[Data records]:
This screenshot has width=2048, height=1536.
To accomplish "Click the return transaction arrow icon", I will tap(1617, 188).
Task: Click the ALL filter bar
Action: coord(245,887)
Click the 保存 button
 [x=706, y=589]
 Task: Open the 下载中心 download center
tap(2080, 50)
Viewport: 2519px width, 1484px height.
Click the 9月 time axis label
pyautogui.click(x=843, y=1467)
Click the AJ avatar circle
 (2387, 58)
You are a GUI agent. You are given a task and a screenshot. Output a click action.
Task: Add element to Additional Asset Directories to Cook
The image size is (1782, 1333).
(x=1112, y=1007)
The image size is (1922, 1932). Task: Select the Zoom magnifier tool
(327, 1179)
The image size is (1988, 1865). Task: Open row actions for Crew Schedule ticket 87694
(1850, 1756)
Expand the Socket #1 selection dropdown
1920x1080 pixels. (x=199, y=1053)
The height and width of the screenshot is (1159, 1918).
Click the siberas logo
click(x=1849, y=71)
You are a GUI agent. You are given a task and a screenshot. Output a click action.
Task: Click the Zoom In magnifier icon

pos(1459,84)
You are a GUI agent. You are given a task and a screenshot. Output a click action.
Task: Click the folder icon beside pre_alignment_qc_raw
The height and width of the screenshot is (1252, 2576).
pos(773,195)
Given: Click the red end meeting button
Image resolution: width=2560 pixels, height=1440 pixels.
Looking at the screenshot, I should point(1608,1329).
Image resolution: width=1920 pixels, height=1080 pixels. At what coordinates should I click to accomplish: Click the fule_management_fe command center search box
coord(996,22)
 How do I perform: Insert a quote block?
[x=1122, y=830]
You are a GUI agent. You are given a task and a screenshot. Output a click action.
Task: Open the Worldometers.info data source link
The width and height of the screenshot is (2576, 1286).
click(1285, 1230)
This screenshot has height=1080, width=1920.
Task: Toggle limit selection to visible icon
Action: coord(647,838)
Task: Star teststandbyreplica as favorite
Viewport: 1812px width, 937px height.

[YOUR TASK]:
Retype all the data, keeping every character the same.

[RESPONSE TO THE TASK]:
This screenshot has width=2048, height=1536.
To accomplish "Click the return transaction arrow icon", I will tap(1617, 188).
Task: Click the ALL filter bar
Action: coord(245,887)
Click the 保存 button
 [x=706, y=589]
 Task: Open the 下载中心 download center
tap(2080, 50)
Viewport: 2519px width, 1484px height.
Click the 9月 time axis label
pyautogui.click(x=843, y=1467)
Click the AJ avatar circle
 (2387, 58)
You are a GUI agent. You are given a task and a screenshot. Output a click action.
Task: Add element to Additional Asset Directories to Cook
The image size is (1782, 1333).
(x=1112, y=1007)
The image size is (1922, 1932). Task: Select the Zoom magnifier tool
(327, 1179)
The image size is (1988, 1865). Task: Open row actions for Crew Schedule ticket 87694
(1850, 1756)
Expand the Socket #1 selection dropdown
1920x1080 pixels. (x=199, y=1053)
The height and width of the screenshot is (1159, 1918).
Click the siberas logo
click(x=1849, y=71)
You are a GUI agent. You are given a task and a screenshot. Output a click action.
Task: Click the Zoom In magnifier icon

pos(1459,84)
You are a GUI agent. You are given a task and a screenshot. Output a click action.
Task: Click the folder icon beside pre_alignment_qc_raw
The height and width of the screenshot is (1252, 2576).
pos(773,195)
Given: Click the red end meeting button
Image resolution: width=2560 pixels, height=1440 pixels.
Looking at the screenshot, I should point(1608,1329).
Image resolution: width=1920 pixels, height=1080 pixels. At what coordinates should I click to accomplish: Click the fule_management_fe command center search box
coord(996,22)
 How do I perform: Insert a quote block?
[x=1122, y=830]
You are a GUI agent. You are given a task and a screenshot. Output a click action.
Task: Open the Worldometers.info data source link
The width and height of the screenshot is (2576, 1286).
click(1285, 1230)
This screenshot has height=1080, width=1920.
Task: Toggle limit selection to visible icon
Action: coord(647,838)
Task: Star teststandbyreplica as favorite
Viewport: 1812px width, 937px height.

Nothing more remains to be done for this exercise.